The whole point of free speech is not to make ideas exempt from criticism but to expose them to it.

Tuesday, September 8, 2009

Whacking the Chase to the Bone

There has been much discussion (all good) about the moral issues surrounding health care in the United States and how our current system is criminal.

So, I from the right, for the sake of discussion will cut to a different chase and ask:

Assuming everyone on the left is absolutely correct and every American is born with the inalienable right to the best health care in the world at no direct cost to them personally. Here's the chase part: How are you going to PAY for it?


Bill Fleming said...

I've not heard anyone say there would be no direct cost to them personally, Michael. Let's be clear on that first, ok?

Michael Sanborn said...

Ok, Bill, for the sake of discussion:

How are we (Americans) going to pay for every American to have the best health care in the world?

caheidelberger said...

I'll say the same thing I've been saying since I voted for Kucinich in 2004: we can pay for it by transferring all the money we spend on private insurance premiums and administrative overhead to a single-payer system that will provide every bit of care we currently get and use less money on marketing and executive bonuses. The private system is wasting a big chunk of our GDP that could be better put toward invention and individual entrepreneurship.

caheidelberger said...

By the way, I'll take a tax hike of $3600 to pay for my public option. That's the equivalent of the premium I pay right now for a really bad family policy on the individual market (my employer doesn't cover me).

Braden said...

How much would you pay to keep the freedom of speech? How about the freedom of religion? Somehow I'm guessing you wouldn't want to put a dollar figure on either of those.

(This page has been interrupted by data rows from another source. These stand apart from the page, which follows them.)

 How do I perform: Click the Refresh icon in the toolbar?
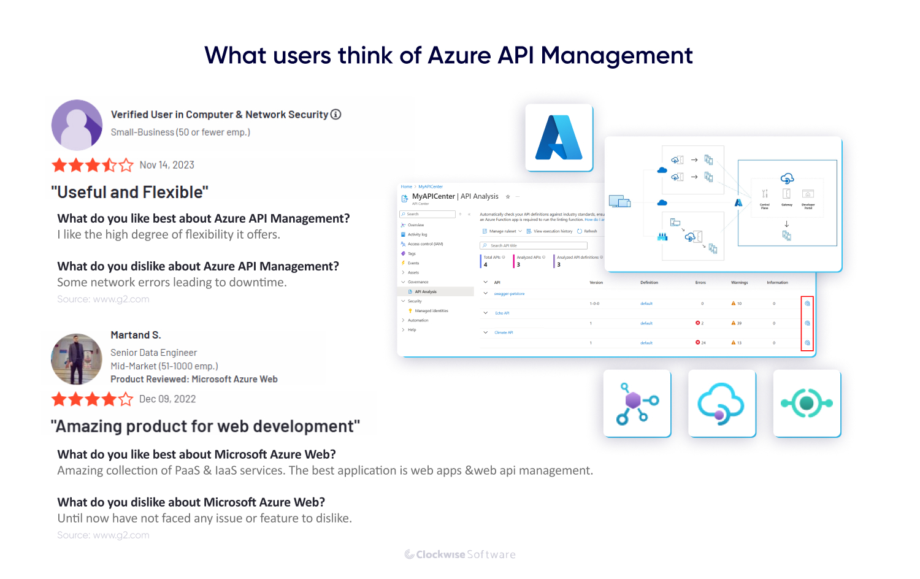coord(580,231)
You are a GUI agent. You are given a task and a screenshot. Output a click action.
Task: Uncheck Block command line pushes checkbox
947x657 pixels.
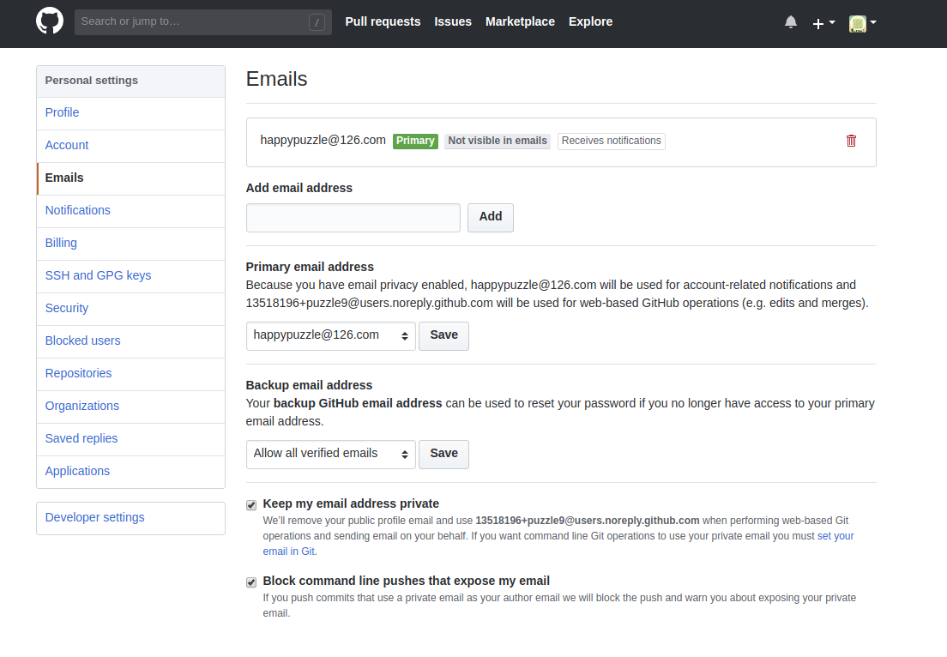click(251, 582)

For the sake of argument, let's say that the cost of protecting our freedom roughly equals our military budget. No, I'm not arguing that steath fighters = freedom, but I think its plausible that without a robust military, the US could have been conquered by different enemies throughout our history. It's safe to say that had Imperial Japan, Nazi Germany, or the Soviet Union conquered the United States, our right to speak our minds would not be what it is today.

Look at our annual military budget: about $1 trillion dollars a year. Now look at the proposed cost of health insurance reform with a public option: $600 billion a year.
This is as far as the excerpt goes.